GOALS:
1. In the solar array article below, rewrite the paragraph that begins "The 6,107 panels in the array" as a short bulleted list that keeps its main facts.
2. According to the solar array article below, how long did Sunsense Solar take to construct the array?
3. Repeat the part of the solar array article below between "The firm had" and "of the assembly.", inclusive.

SOURCE EXCERPT:

Valley’s largest solar array goes online in Missouri Heights

Scott Condon
The Aspen Times
The infrastructure of the Sunnyside Ranch Community Solar Array started taking shape in January.
Scott Condon/The Aspen Times |

The switch got flipped last week on the newest and largest solar array constructed so far in the Roaring Fork Valley.

Clean Energy Collective’s Sunnyside Ranch Community Solar Array is a 1.8-megawatt project off of Catherine Road in Missouri Heights. The site is adjacent to the former Carbondale landfill, roughly 6 miles northeast of the town.

The 6,107 panels in the array cover 11 acres and are leased long-term to Clean Energy Collective by Rich and Mary James, who have deep roots in the valley. Holy Cross Energy is using the electricity produced by the array. It gives credit to the energy consumers who bought panels at the project. Eagle County government and the Roaring Fork Transportation Authority are in the process of finalizing purchases that will use much of the capacity of the array. A limited supply of panels remains available to the public. Clean Energy Collective anticipates they will be sold out by the end of April, according to David Wiedinmyer, vice president of product management. Investors must be customers of Holy Cross Energy.

Carbondale company Sunsense Solar constructed the vast array over about four months. The winter wasn’t great for skiing, noted Sunsense owner Scott Ely, “but it’s been great for building solar.”

CEC and Sunsense planned the project for 1½ years, according to Ely.

“The assembly is the easiest part,” he said. “Well, I wouldn’t call it easy, but it’s the least amount of brain damage.”

The firm had a full-time crew of six workers on the job while it was undertaking other projects in and outside of the valley (see related story above). Subcontractors from Rifle, Aspen and Denver employing several additional workers were hired for specialty chores such as pounding in the piers for the long rows of panels and some of the assembly.

The array was constructed so the panels track the sun as it moves east to west.

The tracking technology increases the production of the array by up to 25 percent, according to Ely. The power generated by Sunnyside Ranch is roughly equivalent to the energy consumption of 300 average homes.

Over its projected lifespan, the solar array will produce about 150 million kilowatt-hours of local, clean energy, Wiedinmyer said. That is the equivalent of avoiding the addition of 132,000 tons of carbon dioxide into the atmosphere.

In other terms, the array’s reduction in carbon emissions will be the equivalent of avoiding roughly 300 million vehicle miles driven and the equivalent of planting more than 400,000 trees.

PROVIDED MATERIAL:
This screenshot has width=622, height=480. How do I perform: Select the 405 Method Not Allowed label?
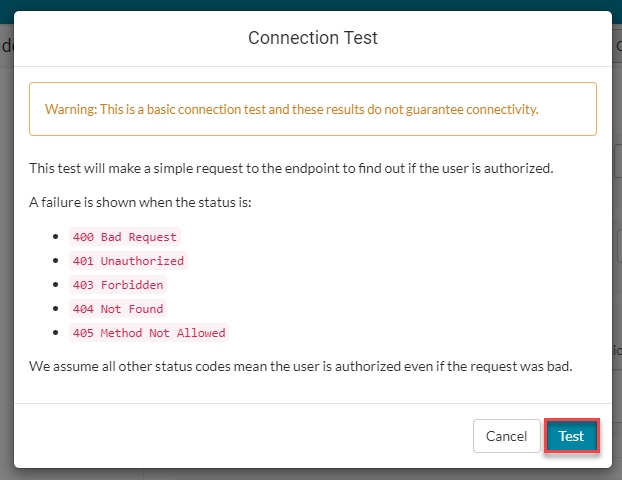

EXERCISE RESPONSES:
1.
- 6,107 panels cover 11 acres, leased long-term to Clean Energy Collective by Rich and Mary James, who have deep roots in the valley.
- Holy Cross Energy uses the electricity and credits the energy consumers who bought panels.
- Eagle County government and the Roaring Fork Transportation Authority are finalizing purchases that will use much of the capacity.
- A limited supply of panels is still open to the public and is expected to sell out by the end of April, according to David Wiedinmyer, vice president of product management.
- Investors must be Holy Cross Energy customers.

2. About four months.

3.
The firm had a full-time crew of six workers on the job while it was undertaking other projects in and outside of the valley (see related story above). Subcontractors from Rifle, Aspen and Denver employing several additional workers were hired for specialty chores such as pounding in the piers for the long rows of panels and some of the assembly.